→ **COSE DA FARE**:
(a) Traduci in inglese questa frase dell'intervista sulla mostra fotografica: «La sfida maggiore è senz’altro quella di rallentare e concedermi il giusto tempo per dedicarmi alla ricerca.»
(b) Prosegui l'intervista sulla mostra fotografica a partire dall'ultima frase riportata.

→ **BRANO ESTRATTO**:
---------------

Noi abbiamo avuto la possibilità di addentrarci nella parte più intima e personale del progetto intervistando Veronica Acunto, colei che con cura e precisione ha pensato e realizzato questo entusiasmante progetto.
1. Cosa ti ha spinta a scegliere il tema dei pregiudizi per questa mostra fotografica?
È un tema che da sempre mi sta a cuore. Nell’epoca odierna, viviamo direttamente e indirettamente ancora moltissimi episodi di discriminazioni a causa di pregiudizi nati da stereotipi sociali. La mia ricerca artistica in continuo aggiornamento si basa sull’esplorazione dell’identità umana per arrivare a una consapevolezza di se stessi capace di destrutturare ciò che abbiamo appreso, talvolta anche inconsciamente e riuscire così ad abbracciare le infinite sfumature che fanno parte di ciascuno di noi al di là delle definizioni.
2. Hai un’immagine o un momento in particolare che ritieni sia il cuore di questa mostra? Puoi raccontarci la sua storia?
Tutte le fotografie esposte rappresentano in qualche modo momenti di transizione nel mio percorso artistico e di vita poiché non c’è separazione tra l’uno e l’altro ma ciò che per me è il cuore pulsante di questa mostra è in realtà la possibilità di incontrare chi osserva il mio lavoro e di creare un dialogo attraverso la mia fotografia.
3. Quali sono state le sfide che hai incontrato durante il processo creativo per realizzare queste fotografie?
La sfida maggiore è senz’altro quella di rallentare e concedermi il giusto tempo per dedicarmi alla ricerca. Lo scatto fotografico rappresenta solo la fase finale del processo creativo che racchiude al suo interno numerosi step tra cui quello della ricerca e contaminazione che avviene in svariati ambiti come la teologia, filosofia, mitologia e altri.

---------------

→ **DATI REGISTRATI**:

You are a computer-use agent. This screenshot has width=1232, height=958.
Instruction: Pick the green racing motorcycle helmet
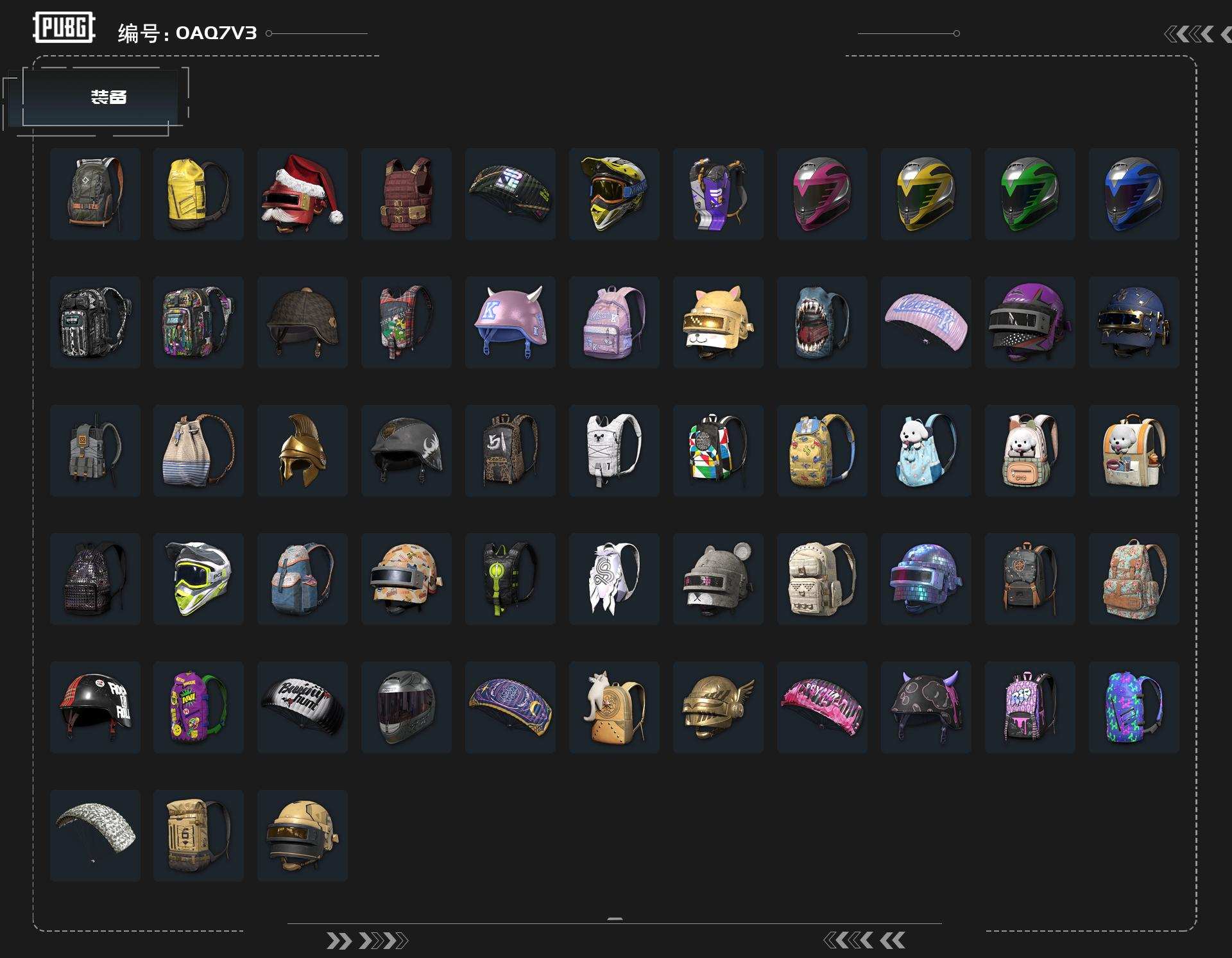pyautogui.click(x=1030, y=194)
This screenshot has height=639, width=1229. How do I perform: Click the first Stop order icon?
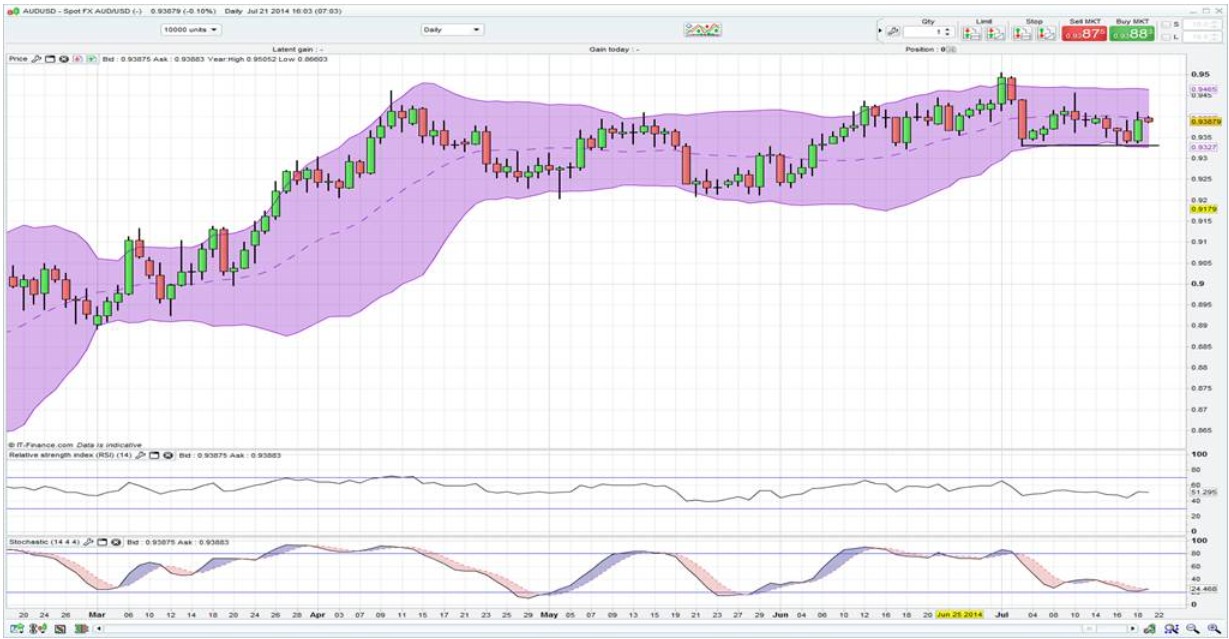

---------------

→ **RISPOSTE AGLI ESERCIZI**:
(a) The greatest challenge is undoubtedly slowing down and allowing myself the right amount of time to devote to research.

(b)
4. Come hai scelto i soggetti delle tue fotografie? C’è un criterio specifico o una connessione emotiva che ti ha guidato?
Non ho degli standard specifici che mi portano a scegliere una persona rispetto a un’altra per questo i soggetti ritratti sono esteticamente molto diversi tra loro. Sono molto legata ai dettagli e spesso un’espressione particolare o un modo di abitare il mondo catturano la mia attenzione al di là dell’estetica. Senz’altro la connessione emotiva è un elemento imprescindibile in questo processo che di razionale ha ben poco.
5. Ci sono artisti o fotografi che ti hanno influenzato nel tuo approccio alla fotografia e al tema dei pregiudizi?
Si, ci sono sicuramente fotografi che mi hanno ispirata e tra questi vorrei citare: Gordon Parks, primo fotografo afroamericano per la rivista Life che ha documentato il razzismo negli Stati Uniti con reportage sulla segregazione e sulla vita nelle comunità afroamericane o August Sander con il suo lavoro “Uomini del XX secolo” in cui documentava la società tedesca a ridosso delle due guerre mondiali attraverso ritratti di persone appartenenti ad ogni ceto sociale e gruppi considerati “non conformi” dal regime nazista come disabili, in modo democratico senza interpretazioni artistiche o drammatizzazioni. Ma anche fotografe come Francesca Woodman con il suo importante lavoro sull’alienazione del corpo femminile in un contesto sociale oppressivo. Diane Arbus che ha esplorato la condizione umana mettendo in discussione i concetti di “normalità” e “devianza” con i suoi ritratti a disabili, artisti circensi e outsider mostrando come le etichette sociali contribuiscano all’esclusione. Nan Goldin che ha documentato la vita di amici e membri della comunità LGBTQ+ negli anni ’70 e ’80. Shirin Neshat, artista iraniana che usa la fotografia per esplorare la discriminazione di genere e culturale e in particolare il ruolo delle donne nelle società islamiche.
6. Come vedi l’evoluzione della fotografia sociale e il suo ruolo nel combattere le discriminazioni nei prossimi anni?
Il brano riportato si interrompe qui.